- [STATED TASK]
Copy out each line of the data below word for word, leaving out the pictures.
* BEGIN PROVIDED MATERIAL *
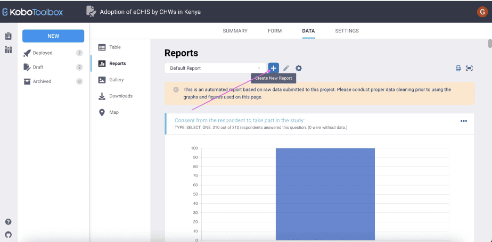492x242 pixels.
Task: Open the library icon in left rail
Action: pyautogui.click(x=8, y=49)
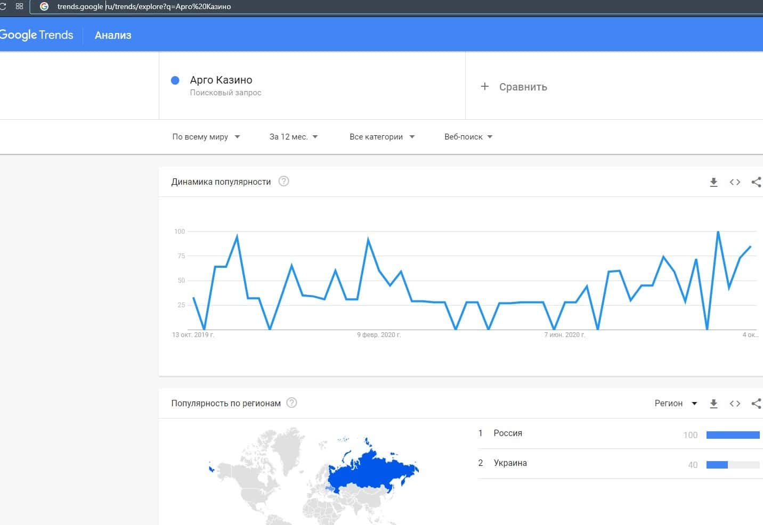The height and width of the screenshot is (525, 763).
Task: Open help for Динамика популярности
Action: coord(284,182)
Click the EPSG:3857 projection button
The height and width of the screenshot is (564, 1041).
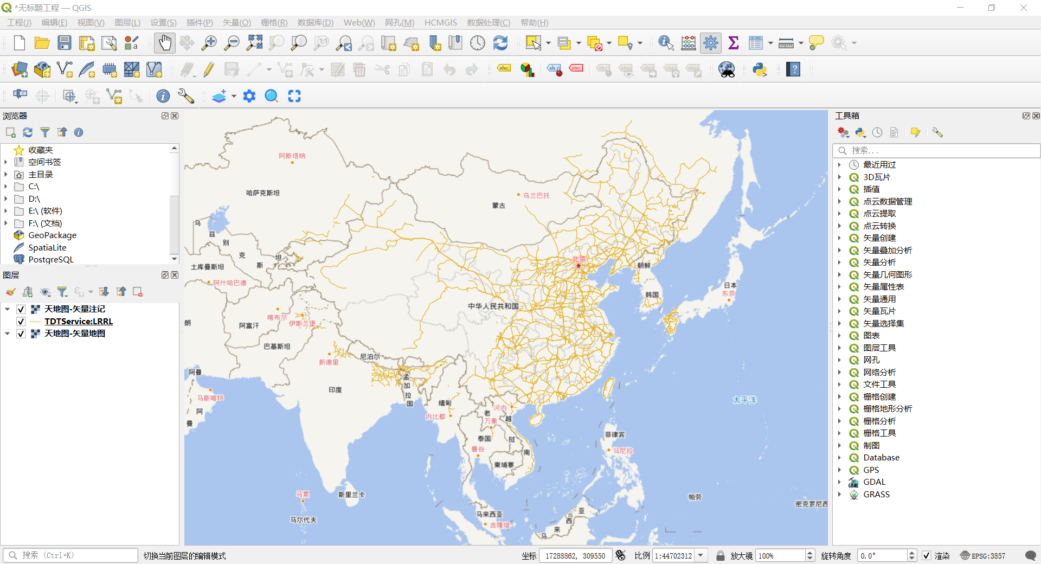coord(982,555)
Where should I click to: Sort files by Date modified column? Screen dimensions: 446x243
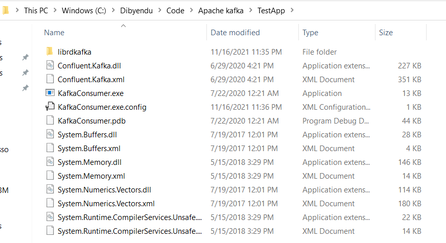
* END PROVIDED MATERIAL *
- [RESULT OF THE TASK]
492x242 pixels.
Task: Open the library icon in left rail
Action: pyautogui.click(x=8, y=49)
The height and width of the screenshot is (525, 763).
Task: Open help for Динамика популярности
Action: coord(284,182)
Click the EPSG:3857 projection button
The height and width of the screenshot is (564, 1041).
coord(982,555)
Where should I click to: Sort files by Date modified column? Screen dimensions: 446x243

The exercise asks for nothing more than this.